Copy out all lines from the entries below in which "will" occurs.

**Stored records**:
%%

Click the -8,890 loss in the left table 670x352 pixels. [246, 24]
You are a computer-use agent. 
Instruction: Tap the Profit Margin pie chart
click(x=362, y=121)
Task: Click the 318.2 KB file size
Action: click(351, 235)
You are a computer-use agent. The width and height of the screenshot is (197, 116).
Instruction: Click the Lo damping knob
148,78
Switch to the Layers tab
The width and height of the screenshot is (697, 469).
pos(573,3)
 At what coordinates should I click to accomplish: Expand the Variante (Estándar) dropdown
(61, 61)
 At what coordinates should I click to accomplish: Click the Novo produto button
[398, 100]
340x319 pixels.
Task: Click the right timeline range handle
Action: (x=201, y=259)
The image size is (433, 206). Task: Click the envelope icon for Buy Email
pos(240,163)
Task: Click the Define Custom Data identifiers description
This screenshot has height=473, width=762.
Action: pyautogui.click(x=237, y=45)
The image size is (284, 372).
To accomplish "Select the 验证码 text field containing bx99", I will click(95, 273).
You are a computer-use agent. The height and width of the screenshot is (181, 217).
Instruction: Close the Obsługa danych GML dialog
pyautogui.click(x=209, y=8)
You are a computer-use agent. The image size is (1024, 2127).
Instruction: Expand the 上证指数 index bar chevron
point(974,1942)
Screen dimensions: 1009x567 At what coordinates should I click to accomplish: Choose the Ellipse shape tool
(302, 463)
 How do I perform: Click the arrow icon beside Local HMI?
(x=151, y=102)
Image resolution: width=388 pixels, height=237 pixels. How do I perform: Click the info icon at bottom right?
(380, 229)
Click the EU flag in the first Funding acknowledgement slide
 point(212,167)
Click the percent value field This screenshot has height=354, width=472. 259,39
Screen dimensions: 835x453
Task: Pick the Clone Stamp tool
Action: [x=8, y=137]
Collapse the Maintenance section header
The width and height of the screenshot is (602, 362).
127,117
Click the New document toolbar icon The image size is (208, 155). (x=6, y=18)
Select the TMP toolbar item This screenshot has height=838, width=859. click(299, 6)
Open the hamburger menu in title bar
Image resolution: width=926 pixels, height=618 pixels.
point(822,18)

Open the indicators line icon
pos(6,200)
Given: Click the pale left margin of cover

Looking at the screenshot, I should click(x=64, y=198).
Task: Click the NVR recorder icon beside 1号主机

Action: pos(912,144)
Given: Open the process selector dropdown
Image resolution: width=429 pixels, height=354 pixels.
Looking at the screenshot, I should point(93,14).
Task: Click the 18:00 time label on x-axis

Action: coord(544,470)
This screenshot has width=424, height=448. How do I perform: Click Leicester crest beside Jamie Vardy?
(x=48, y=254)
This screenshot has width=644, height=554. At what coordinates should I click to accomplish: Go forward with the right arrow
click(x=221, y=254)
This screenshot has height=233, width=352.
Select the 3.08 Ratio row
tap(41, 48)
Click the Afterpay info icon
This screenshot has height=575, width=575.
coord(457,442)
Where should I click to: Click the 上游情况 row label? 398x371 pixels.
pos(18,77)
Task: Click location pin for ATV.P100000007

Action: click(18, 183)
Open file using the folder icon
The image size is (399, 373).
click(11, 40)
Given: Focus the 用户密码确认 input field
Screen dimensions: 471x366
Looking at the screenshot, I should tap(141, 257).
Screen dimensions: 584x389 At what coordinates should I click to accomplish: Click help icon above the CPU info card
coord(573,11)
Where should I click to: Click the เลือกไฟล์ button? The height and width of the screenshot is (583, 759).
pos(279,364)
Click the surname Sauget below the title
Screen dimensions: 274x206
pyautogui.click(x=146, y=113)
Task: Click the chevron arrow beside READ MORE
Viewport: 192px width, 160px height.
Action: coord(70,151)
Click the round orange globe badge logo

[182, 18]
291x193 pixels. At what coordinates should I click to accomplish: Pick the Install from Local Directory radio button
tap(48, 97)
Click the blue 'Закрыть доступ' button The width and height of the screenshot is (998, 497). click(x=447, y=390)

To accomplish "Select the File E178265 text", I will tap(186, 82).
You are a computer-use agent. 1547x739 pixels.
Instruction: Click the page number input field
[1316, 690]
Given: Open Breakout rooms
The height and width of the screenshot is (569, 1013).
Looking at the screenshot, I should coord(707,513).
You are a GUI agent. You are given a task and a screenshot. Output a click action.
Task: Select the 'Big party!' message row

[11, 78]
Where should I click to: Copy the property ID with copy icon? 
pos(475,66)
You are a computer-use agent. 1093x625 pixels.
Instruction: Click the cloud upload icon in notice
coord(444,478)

%%

**TASK OUTPUT**:
To accomplish "Select the 验证码 text field containing bx99", I will click(95, 273).
To accomplish "Select the File E178265 text", I will tap(186, 82).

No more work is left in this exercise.